> [EXTRACT PROVIDED]
Philosophical problems with folksonomies

[Note from the next day: This is a little embarrassing. I just noticed that this was first published in 2006. It came through my inbox on Saturday, and I carelessly thought it had just come out.]

Elaine Peterson, associate professor at Montana State University, has an article in D-Lib Magazine called “Beneath the Metadata: Some Philosophical Problems with Folksonomy.” It’s good to see the issues taken seriously, and many of her premises strike me as true. But, I disagree with her pragmatic conclusion that “A traditional classification scheme will consistently provide better results to information seekers.” And I think I disagree with her philosophical critique, although I am not confident that I’m understanding it as she intends.

I read the article two different ways. At first I thought it was a critique of folksonomies on the grounds that they contradict traditional philosophical premises. The next time I read it, I thought it was simply pointing out the differences. Now I’m tending toward my first reading, in part because her section on the traditional defends it against some objections while about half of the section on folksonomies is critical of them.

Her philosophical criticism seems to be rooted in what she presents as the Aristotelian approach to classification: Things are lumped with other things like them, and simultaneously distinguished from them. Most important, she says, is the idea that “A is not B,” which means that A cannot be truthfully classified also as a B. But what about digital items that “can reside in more than one place”? That is “irrelevant,” she says, “since one is talking about a classification scheme, not about the items themselves.” I have to admit I don’t understand this. What is the philosophical basis for restricting things to one category if not that that restriction reflects the metaphysical truth that A cannot also be B? So, I think she’s saying we are to reject multiple classifications because such classifications are untrue metaphysically.

This reading is supported by the section on folksonomy, where she identifies philosophical relativism as “the underlying philosophy behind folksonomies,” and pretty clearly intends this as a criticism. (I personally am no fan of philosophical relativism, although there’s a longer story there.) The problem with relativism, she writes, is that it means classification escapes from the demand that A be A and not be B. I take this as indicating that, in her section on traditional classification, she is agreeing with the 1930 textbook she cites that recommends that classifiers give “emphasis to what the author intended to describe.” If you’re arguing that, on metaphysical grounds, things should only be classified in a single category, I guess looking for the author’s intention gives you a way forward…even though categorizing only by the author’s intent is to me like insisting that readers only underline passages that the author considers significant.

> [WRITTEN INSTRUCTION 1] In the folksonomy post, what does Elaine Peterson call "the underlying philosophy behind folksonomies"?
> [WRITTEN INSTRUCTION 2] Quote the stretch of the folksonomy post from "I read the article" through "critical of them.".
> [WRITTEN INSTRUCTION 3] Continue the folksonomy post from its last sentence.

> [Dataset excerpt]
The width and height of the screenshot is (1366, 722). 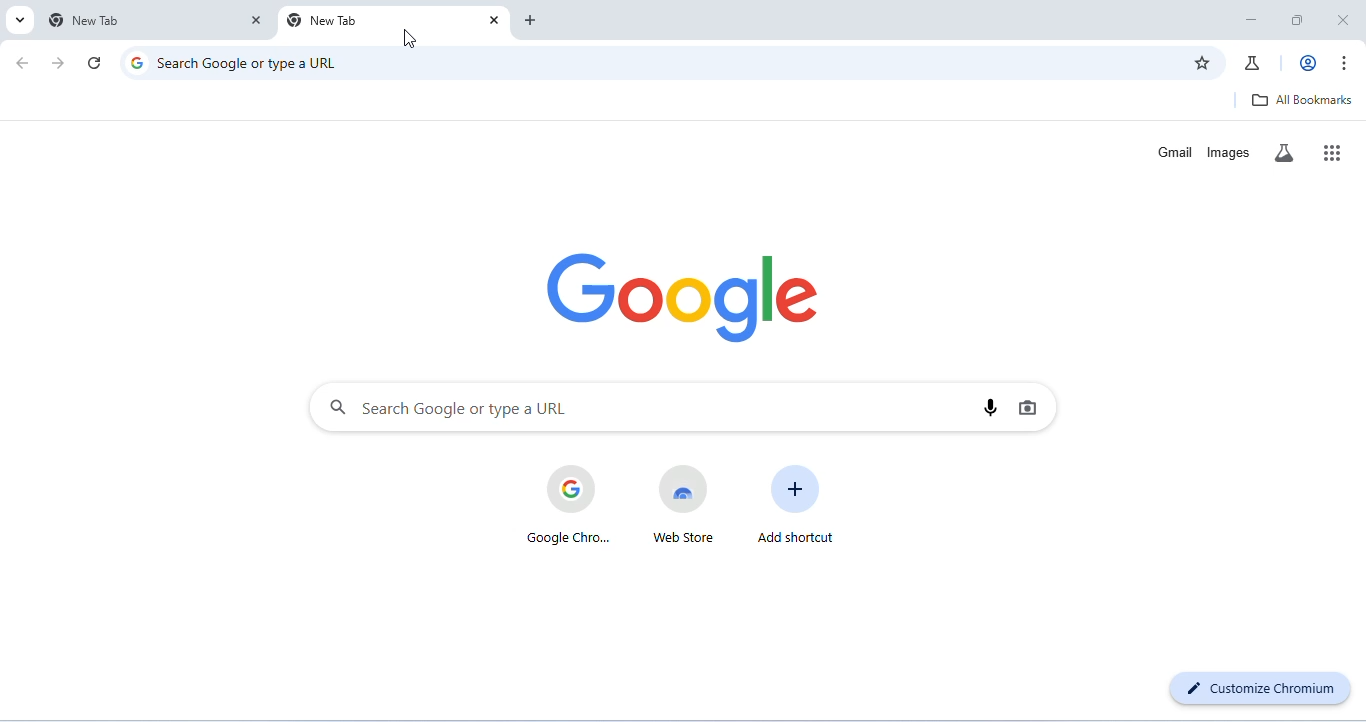 What do you see at coordinates (797, 503) in the screenshot?
I see `add shortcut` at bounding box center [797, 503].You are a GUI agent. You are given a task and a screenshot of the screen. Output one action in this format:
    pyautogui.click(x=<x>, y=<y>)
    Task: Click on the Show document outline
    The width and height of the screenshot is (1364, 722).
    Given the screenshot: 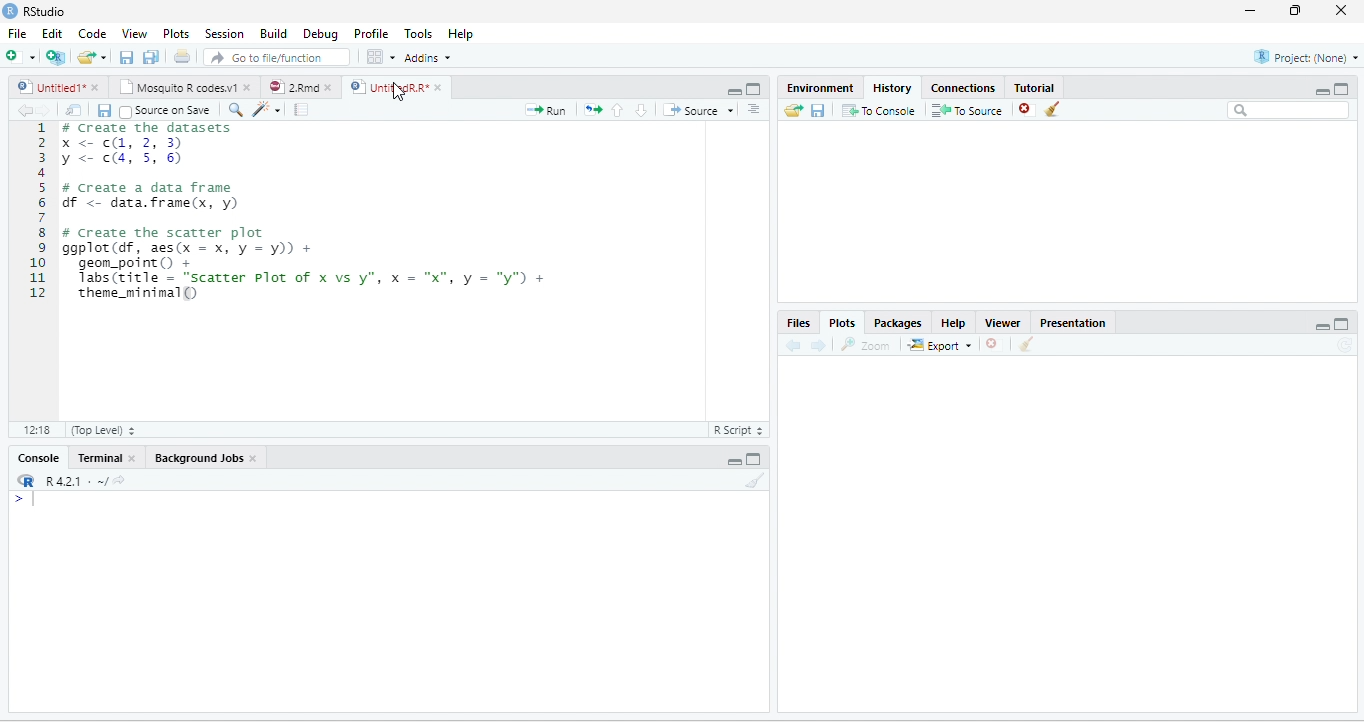 What is the action you would take?
    pyautogui.click(x=754, y=108)
    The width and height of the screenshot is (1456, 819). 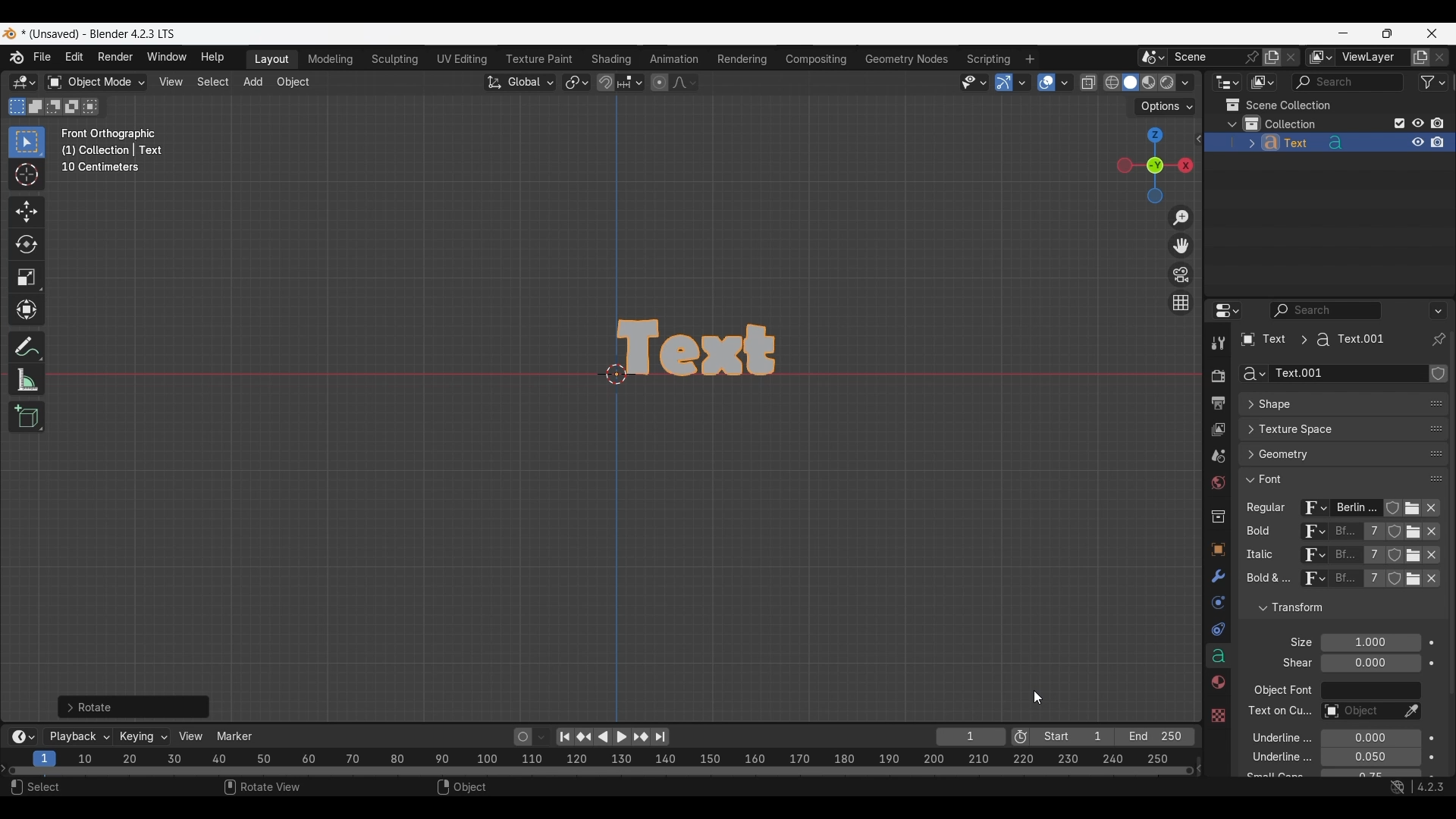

> [RESULT 1] Philosophical relativism.

> [RESULT 2]
I read the article two different ways. At first I thought it was a critique of folksonomies on the grounds that they contradict traditional philosophical premises. The next time I read it, I thought it was simply pointing out the differences. Now I’m tending toward my first reading, in part because her section on the traditional defends it against some objections while about half of the section on folksonomies is critical of them.

> [RESULT 3]
And this highlights what I think is my root disagreement with Elaine’s piece (if I’m understanding it correctly). It’s fine to raise pragmatic problems with folksonomies, as she does. But Elaine is pointing at philosophical problems. And those problems require assuming that folksonomists are trying to do what Aristotelian categorizers are trying to do. But they’re not. Aristotelians (I’m using this sloppily as shorthand, so pardon my “tagging”) are trying to find the one true and right category for each thing, creating a well-ordered system free of contradictions. Folksonomies are trying to help us find stuff.

Inconsistencies in tags actually make a folksonomy useful; a folksonomy that consists of 1,000 instances of a single tag isn’t worth the folksonomizing. But these inconsistencies are a problem for Elaine because she is thinking of a folksonomic classification as a philosophical statement rather than as a mere tool. She says that “perhaps … the strongest criticism one could make of folksonomies” is that because tags can be true for one group and false for another,

a folksonomy universe allows both true and false statements to coexist. Because tags are relativized, personal, idiosyncratic views can coexist and thrive in the form of tags, in spite of their inconsistencies. Readers of texts on the Internet become individual interpreters, despite the document author’s intent.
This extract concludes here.